In vitro and in vivo evaluation of 64Cu-TETA-Tyr3-octreotate. A new somatostatin analog with improved target tissue uptake.
Academic Article
Overview
abstract
Radiolabeled somatostatin analogs have demonstrated potential as cancer therapeutic agents. Many of these agents are based on the analog octreotide (OC). Recently it has been shown that substitution of a tyrosine for phenylalanine in the 3-position and changing the C-terminus from an alcohol to an acid improves the targeting of somatostatin-rich tissues. The compound, 1,4,8,11-tetraazacyclotetradecane-N,N',N",N"'-tetraacetic acid-Tyr3-octreotate (TETA-Y3-TATE), was synthesized and radiolabeled with 64Cu.

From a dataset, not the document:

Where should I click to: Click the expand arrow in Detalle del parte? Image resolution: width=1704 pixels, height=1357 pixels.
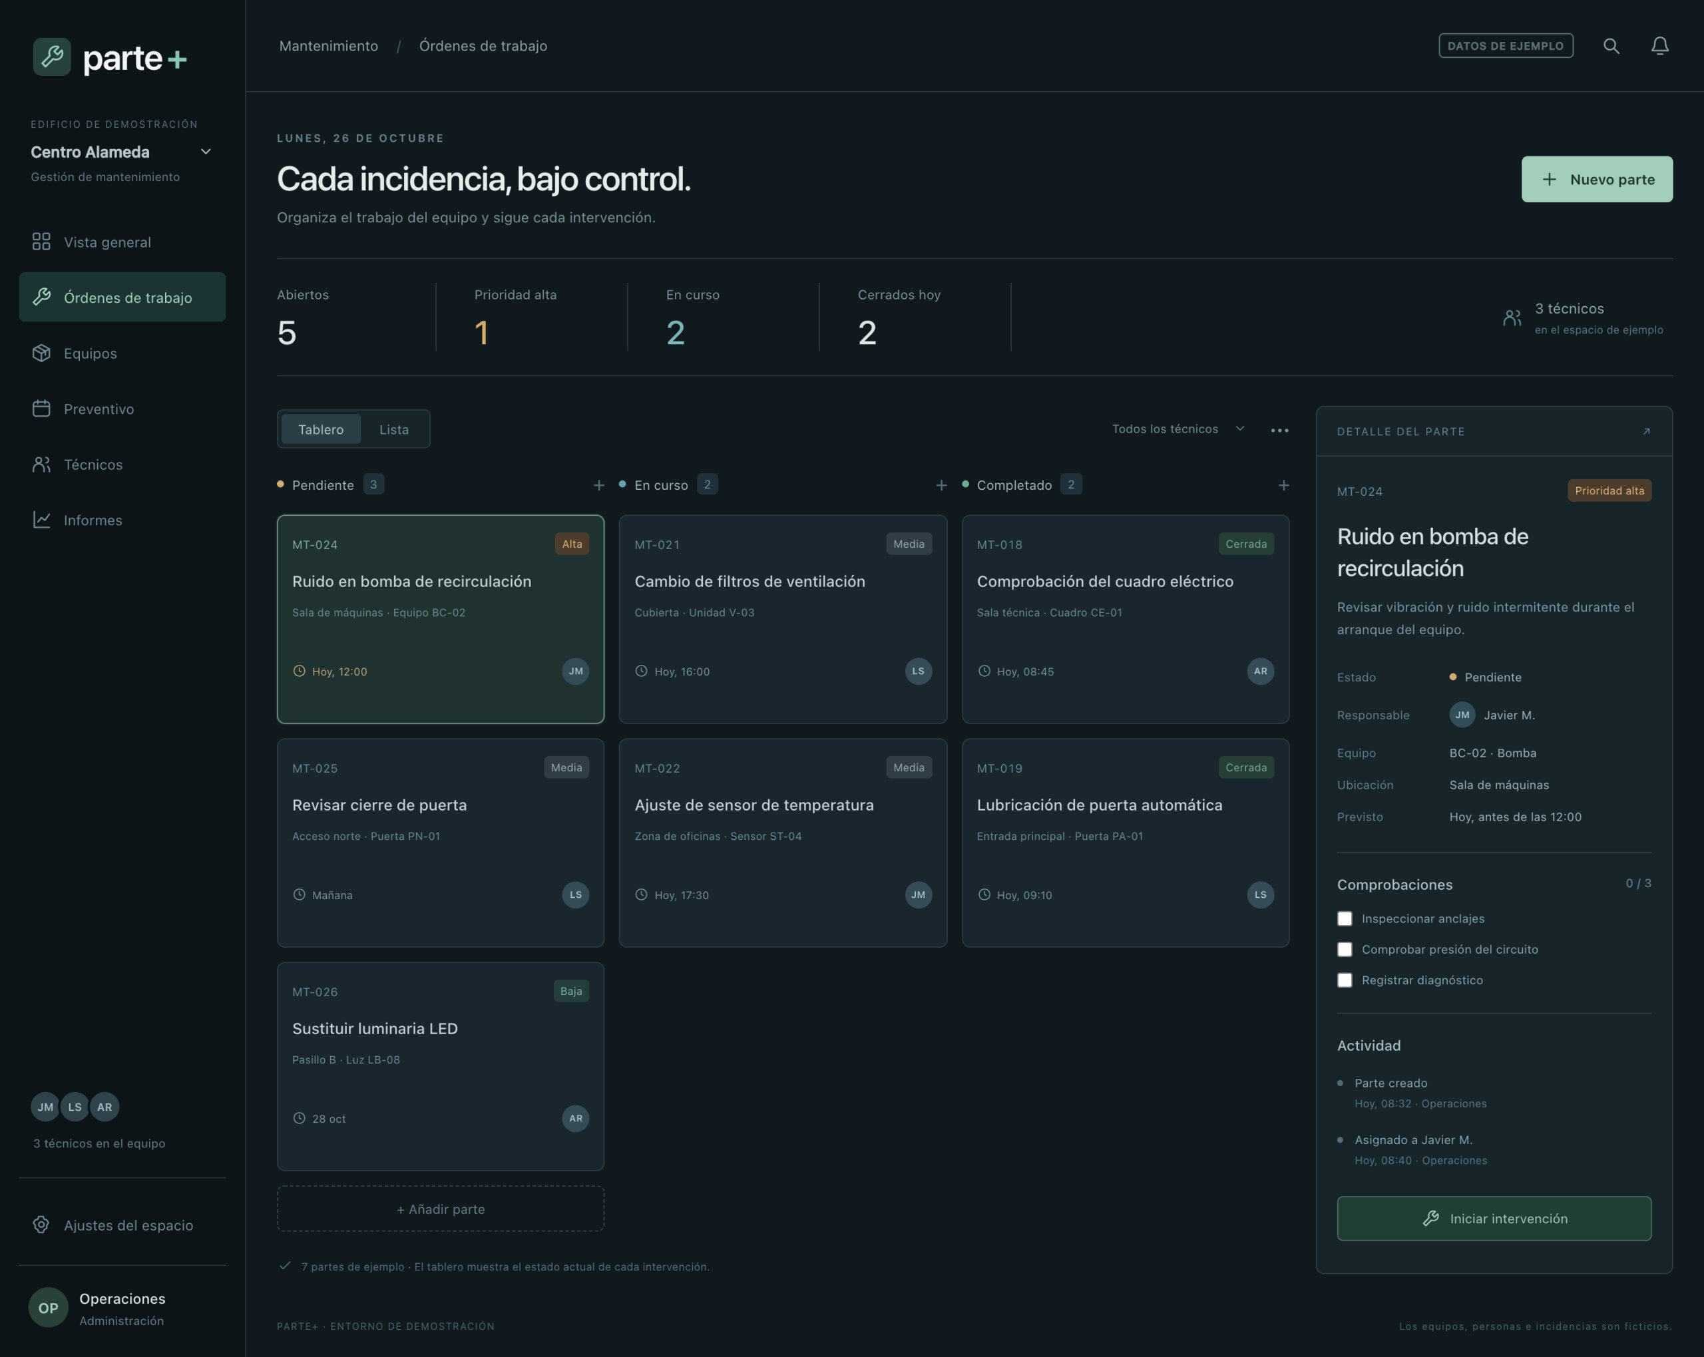tap(1646, 432)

The receptor binding properties of 64Cu-TETA-Y3-TATE showed an estimated Kd value of 549 pM in somatostatin receptor-positive CA20948 tissue membrane. High tumor uptake was observed in two animal tumor models. Tumor uptakes of 2.37 %ID/g in CA20948 tumor-bearing rats and 21.60 %ID/g in AR42J tumor-bearing SCID mice were observed at 1 h, compared with 1.09 %ID/g and 11.24 %ID/g for 64Cu-TETA-OC. Higher uptake in other somatostatin-receptor rich tissues was also observed, compared with 64Cu-TETA-OC. Positron emission tomography (PET) imaging with 64Cu-TETA-Y3-TATE in a baboon showed significant uptake in the pituitary and adrenals, and clearance through the kidneys. 64Cu-TETA-Y3-TATE, a new OC analog for binding somatostatin receptors, demonstrated significantly greater uptake in somatostatin-rich tissues in two tumor-bearing animal models, and demonstrated great potential as a radiopharmaceutical for imaging and therapy of somatostatin receptor-positive tissues.